We lived in a two-up, two-down building with Muslim and Christian neighbours, recipients of Eid delicacies and Christmas and Easter feasts. During the Indo-Pak wars we huddled together in the same basement listening to the sirens.

And when there was an earthquake, we hid together under the stairs.Which is why the happenings at Loreto Lucknow seem curiouser and curiouser. Childhood is a time for rumour and high drama — and there is no animal more excitable or hysterical than a bunch of school girls (except perhaps a bunch of parents).

That a few girls fainted when a priest claimed to be Jesus is no surprise to me, who had lived through so many hot and fetid school assemblies with bad ventilation, lighting and stampeding girls.

In any case, in a country where every second Hindu guru/godman claims to be a reincarnation of a god is it such a shocking thing to have a priest claim he is Christ?

I have interviewed at least half a dozen godmen, who have made similar or more grandiose claims.
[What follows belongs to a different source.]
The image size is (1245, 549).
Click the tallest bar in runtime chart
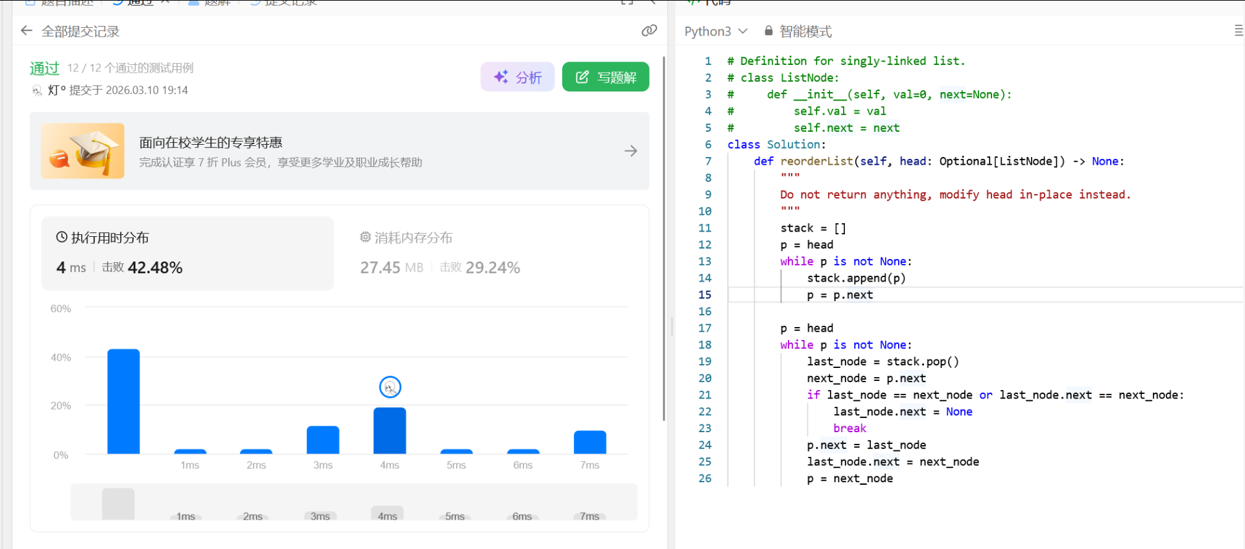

In a milieu where the supernatural exists cheek by jowl with the ordinary, I do not think such an event would have past any muster unless it was politically motivated.

So here’s the rub: narrow minded Hindu mob pounces upon the incident to bash in a few doors and flower pots but not before informing TV channels who capture the moment for posterity.

Then schools are closed, political parties get in on the act, a national debate ensues, and every one starts worrying about conversions and evangelism.

What a different age we live in. If this had happened when we were at school, if we had come home one day and said that we’d met a man who said he was Jesus Christ, our parents would have said, “Wow! Did you get his autograph?”